About this blog

Bob Sullivan

Corporate sneakiness. Government waste. Technology run amok. Outright scams. The Red Tape Chronicles is MSNBC.com's effort to unmask these 21st Century headaches and offer real solutions that save you time and money.

Bob Sullivan covers Internet scams and consumer fraud for MSNBC.com. He is the winner of multiple journalism awards for his coverage of online crime and author of Gotcha Capitalism: How Hidden Fees Rip You Off Every Day and What You Can Do About It. and Your Evil Twin: Behind the Identity Theft Epidemic.

Got some red tape you want Bob to untangle? Write BobSullivan@
feedback.msnbc.com.

What Twitter outage means for you

Posted: Thursday, August 6 2009 at 03:27 pm CT by Bob Sullivan

The best way to get the attention of a classroom full of rowdy kids is to turn the lights off. And the best way to get the attention of Internet users is to essentially do the same thing.

Thursday’s Twitter denial-of-service hack certainly grabbed everyone's attention.  Nothing like a total shutdown to make people sit up and take notice.
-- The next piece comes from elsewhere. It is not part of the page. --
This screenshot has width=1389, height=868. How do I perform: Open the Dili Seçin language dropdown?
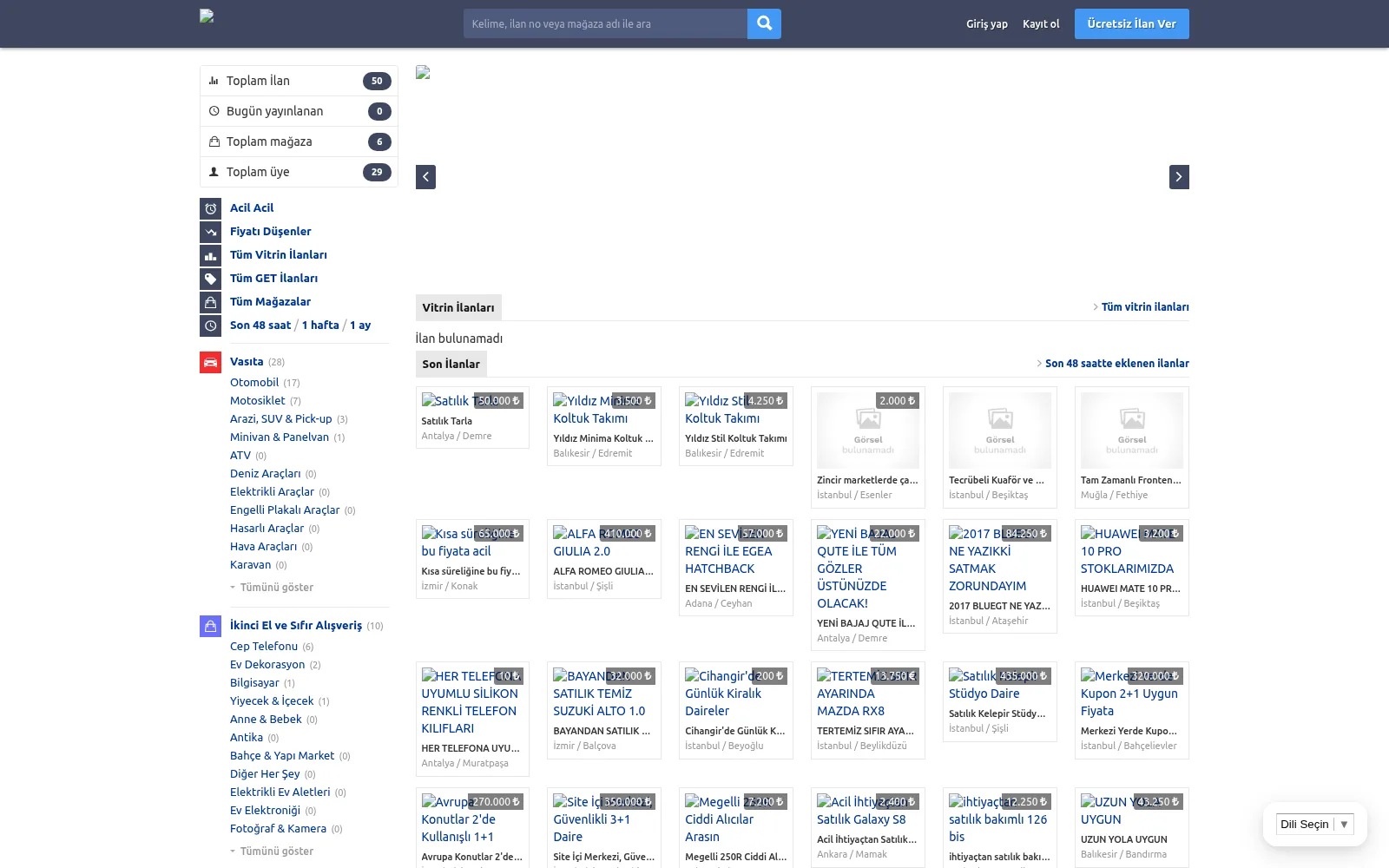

But relatively speaking, denialof-service attacks are harmless. Everyone's been through it - CNN, Yahoo, Microsoft. Heck, Facebook and LiveJournal were hit Thursday, too, by the social media bandwidth bandit.  (Msnbc.com is a joint venture of Microsoft and NBC Universal.)

But Twitter's been hit by far more serious security issues in the recent past..   Just last month, a hacker wormed his way through Twitter and into personal documents of a company executive.  Earlier this year, a hacker managed to impersonate several high-profile public figures (including President Barack Obama and CNN's Rick Sanchez) by hijacking their Twitter accounts.  Not to mention all the spam, viruses, and malicious links that are finding their way around the microblogging site these days.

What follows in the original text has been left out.